> **DETALHES DA TAREFA**: Edite as linhas da listagem a partir da linha com "You are a GUI" até o final dela, substituindo "Switch" por "Change" sem alterar mais nada. Não inclua as imagens na resposta.

Listagem para localizar itens exibidos
--------------------------------
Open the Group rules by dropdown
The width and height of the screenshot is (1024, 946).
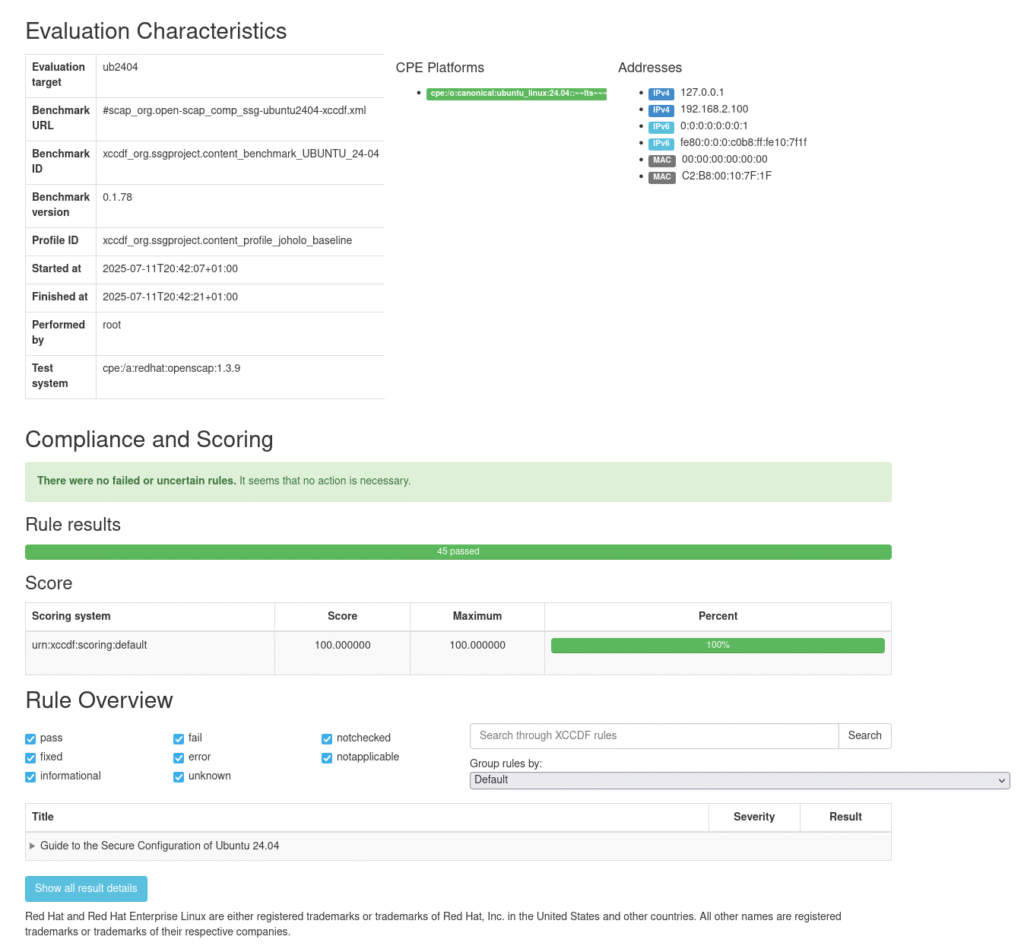tap(739, 780)
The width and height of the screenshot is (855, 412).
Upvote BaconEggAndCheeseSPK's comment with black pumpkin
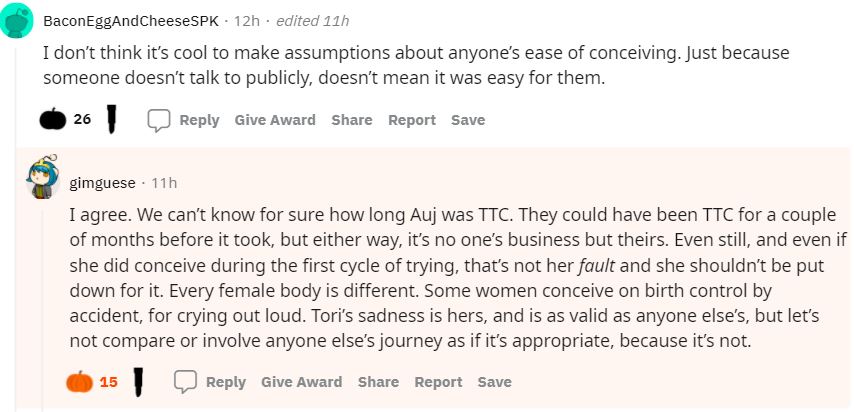[52, 120]
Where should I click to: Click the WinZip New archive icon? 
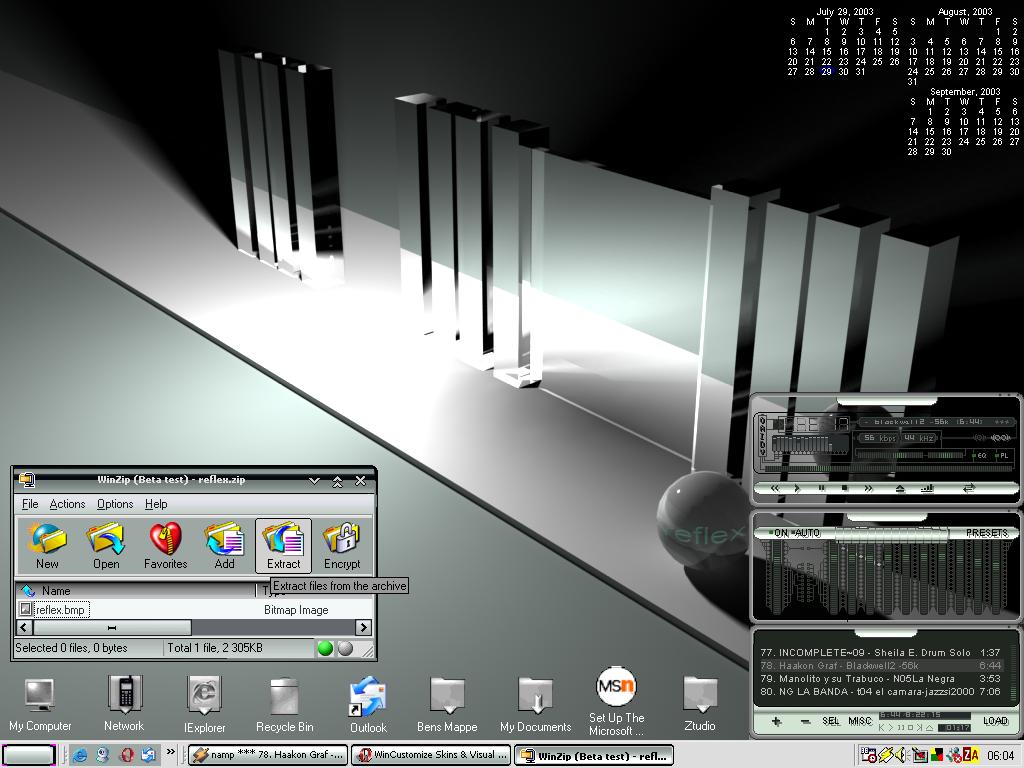click(x=47, y=539)
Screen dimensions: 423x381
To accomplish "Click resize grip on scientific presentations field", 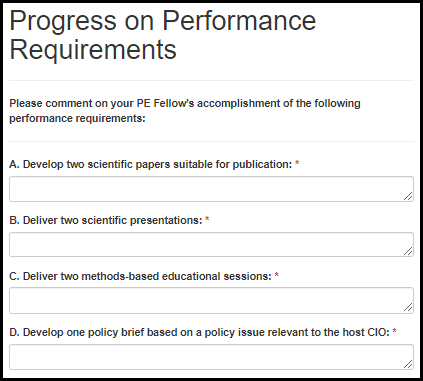I will (408, 251).
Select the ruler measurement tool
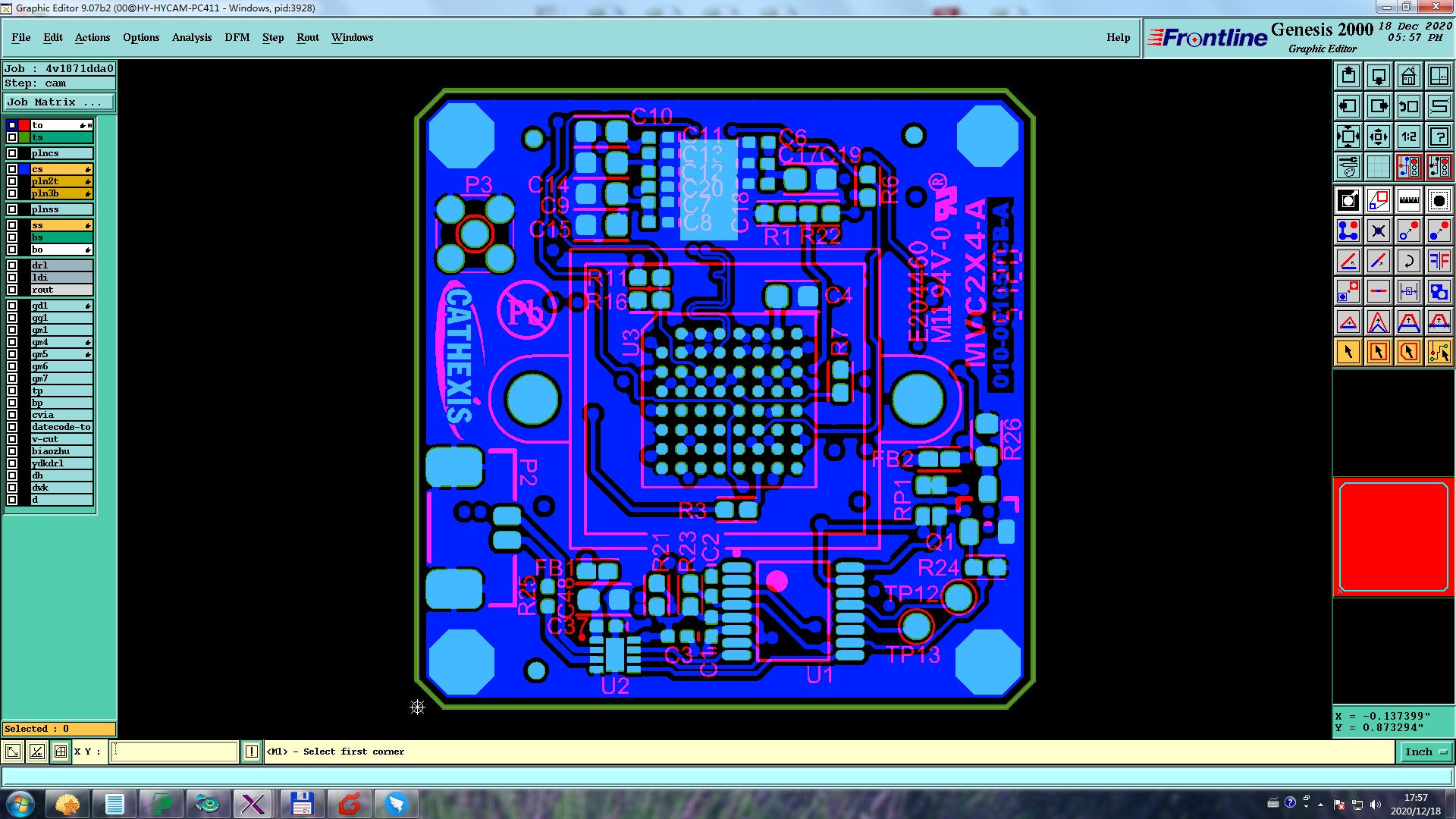 (x=1408, y=200)
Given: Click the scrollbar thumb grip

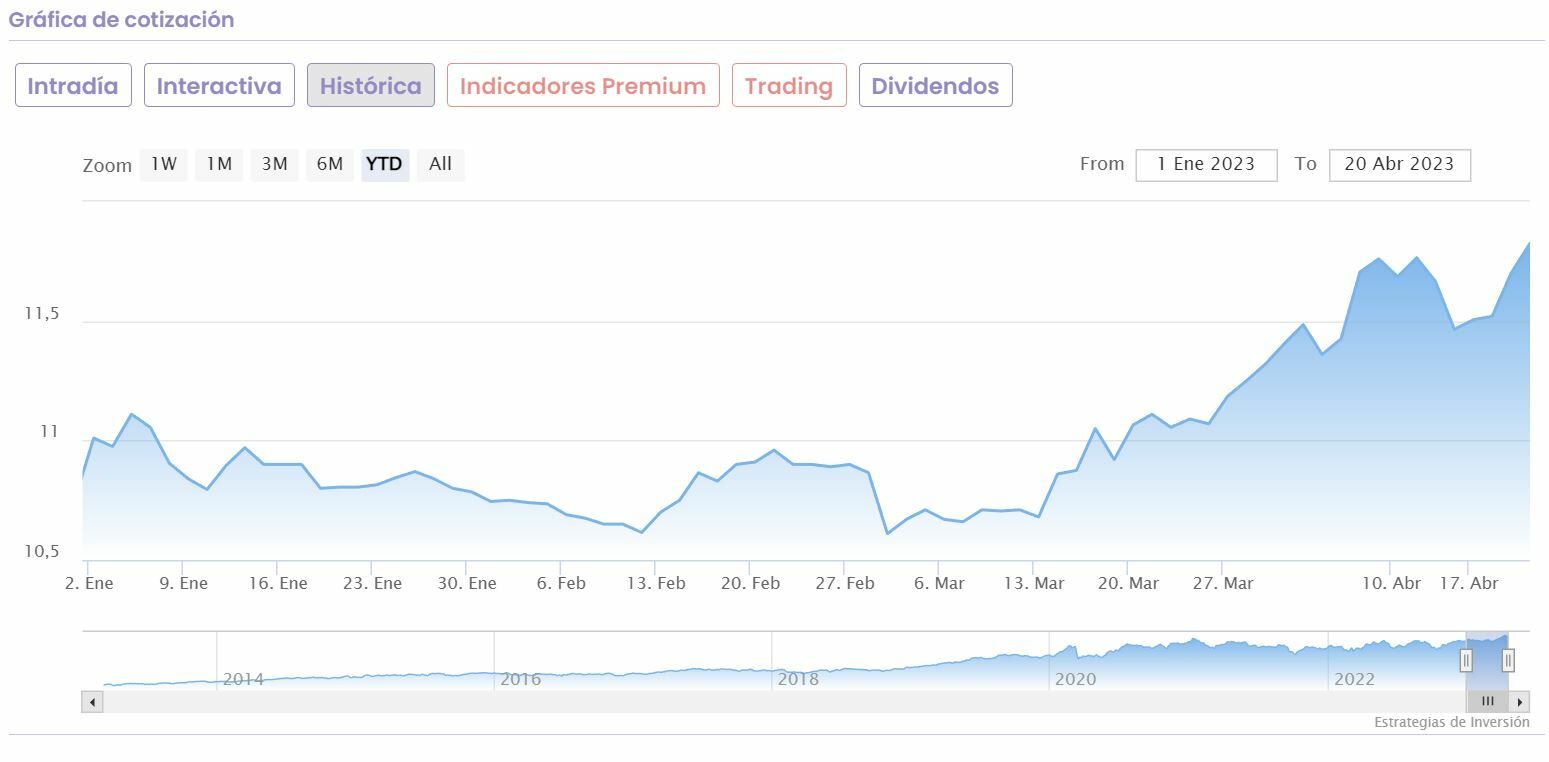Looking at the screenshot, I should tap(1487, 702).
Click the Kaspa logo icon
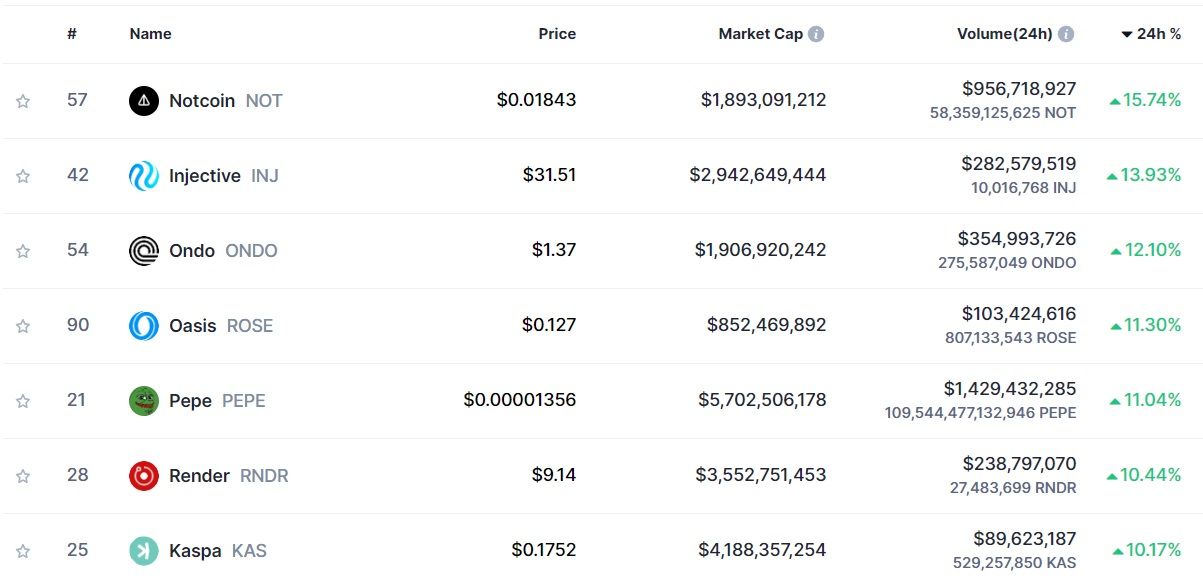The image size is (1203, 584). tap(144, 551)
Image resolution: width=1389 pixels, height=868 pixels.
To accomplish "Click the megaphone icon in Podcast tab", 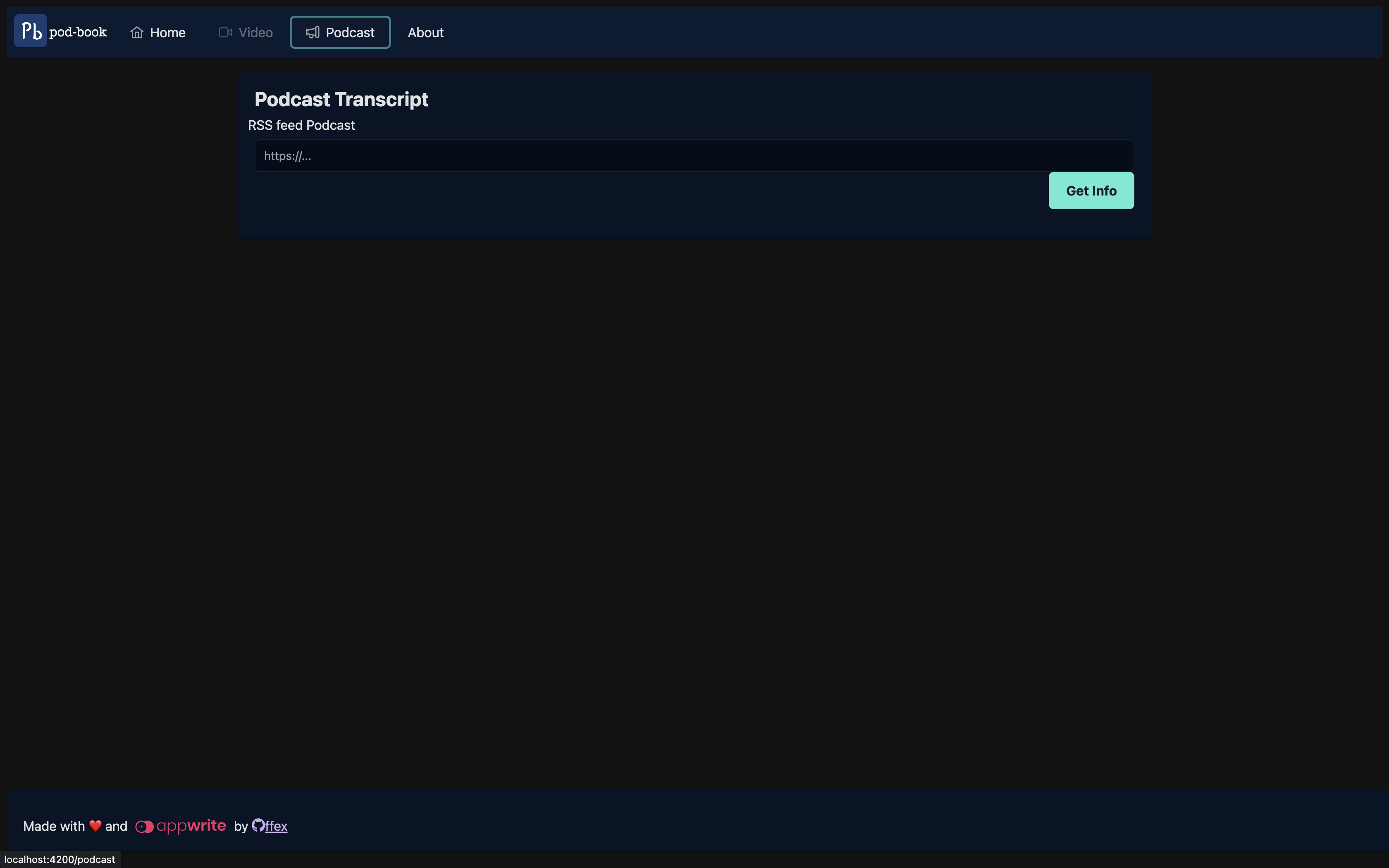I will click(312, 33).
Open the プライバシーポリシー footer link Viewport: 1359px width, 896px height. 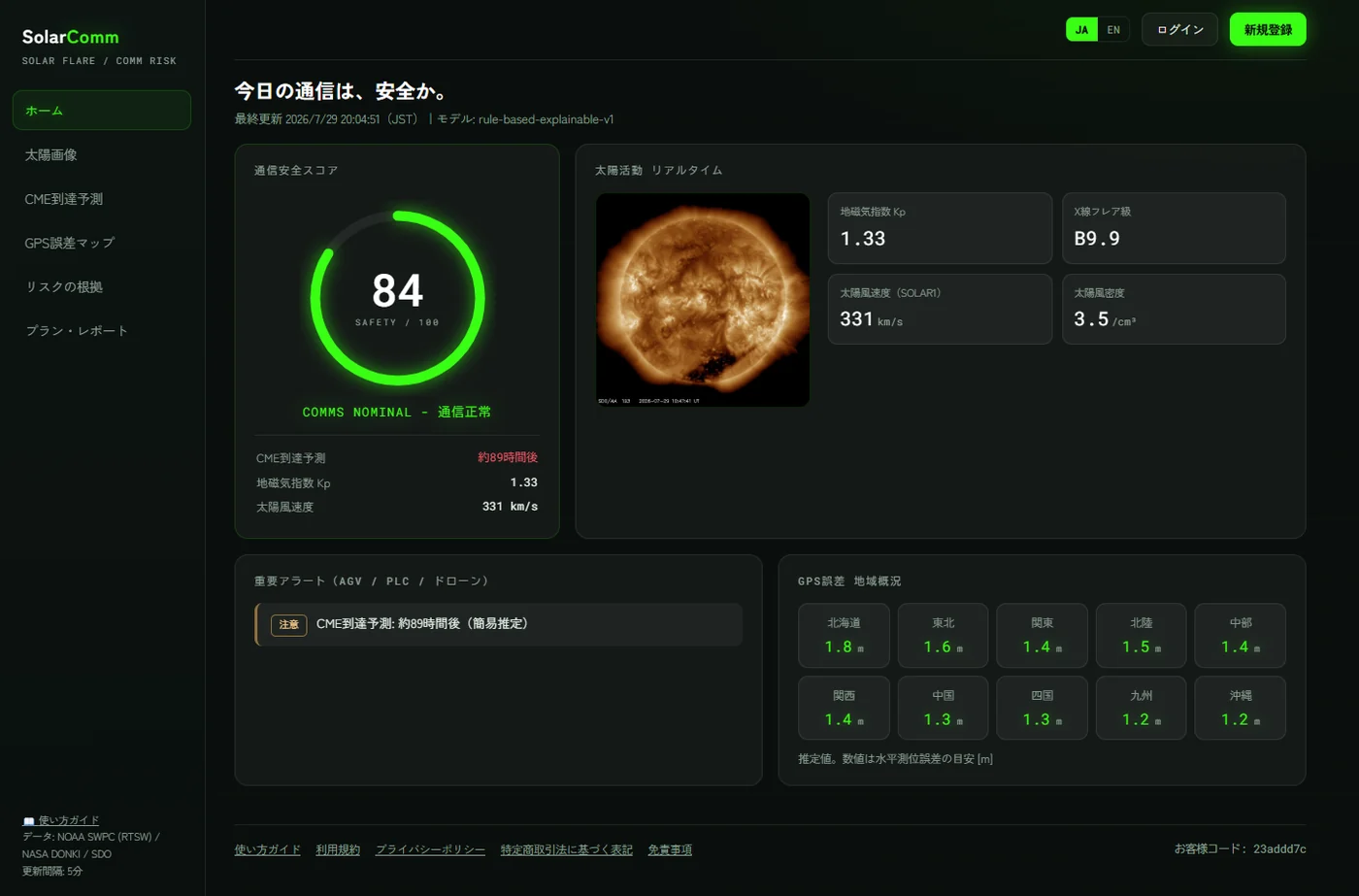(x=430, y=849)
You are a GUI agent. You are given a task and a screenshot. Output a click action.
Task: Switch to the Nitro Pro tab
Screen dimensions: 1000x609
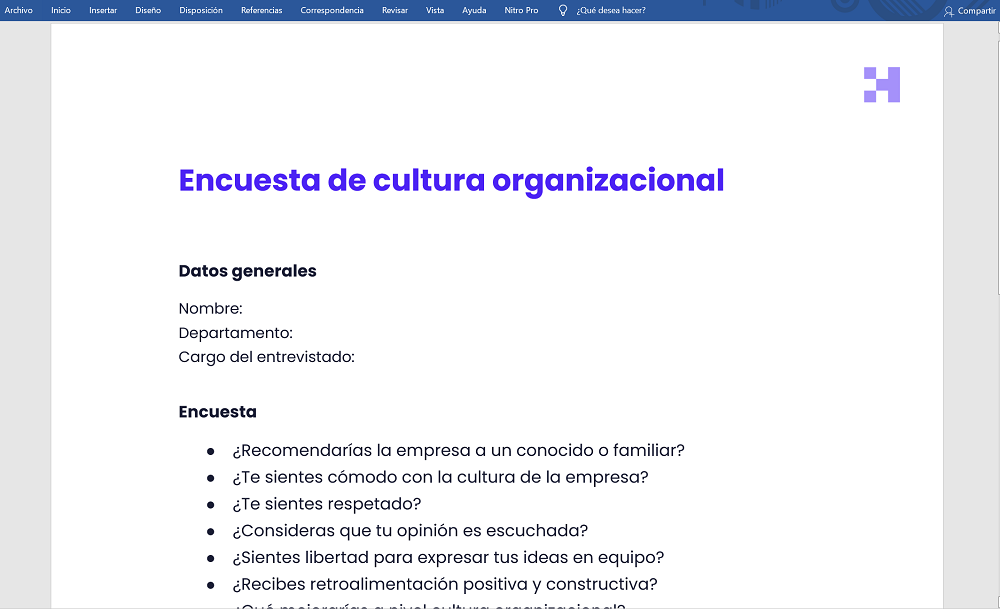coord(521,10)
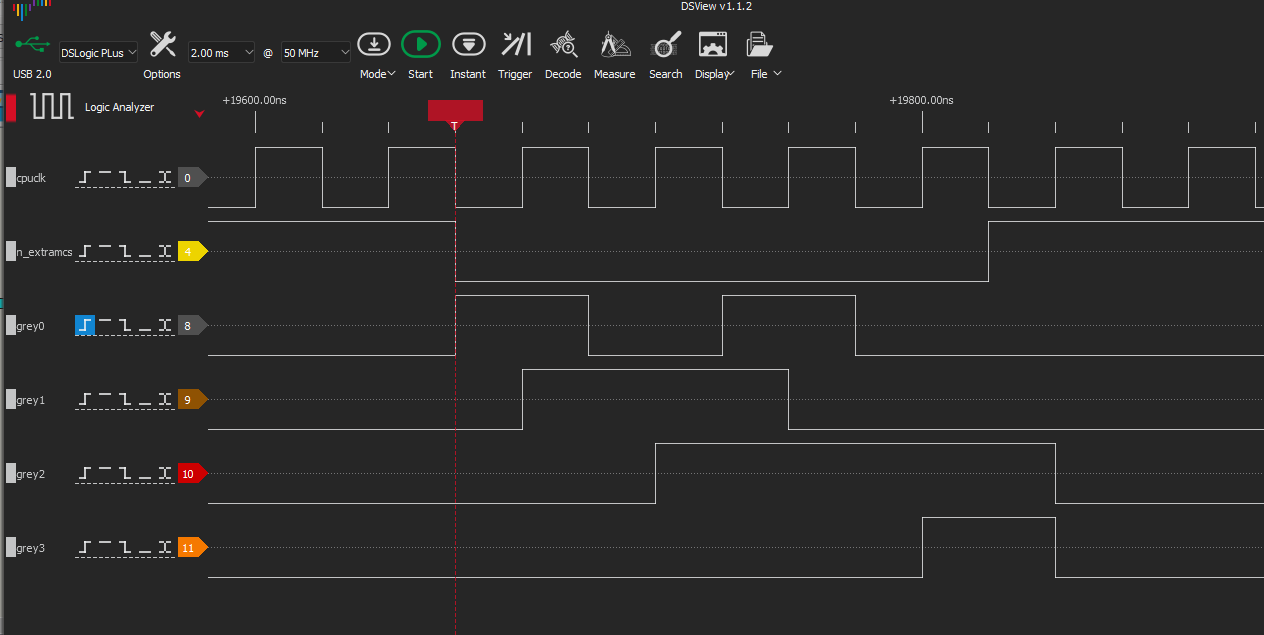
--------------------------------
> **RESPOSTA CORRETA**:
You are a GUI agent. You are given a task and a screenshot. Output a click action.
Task: Change to the Nitro Pro tab
Screen dimensions: 1000x609
coord(521,10)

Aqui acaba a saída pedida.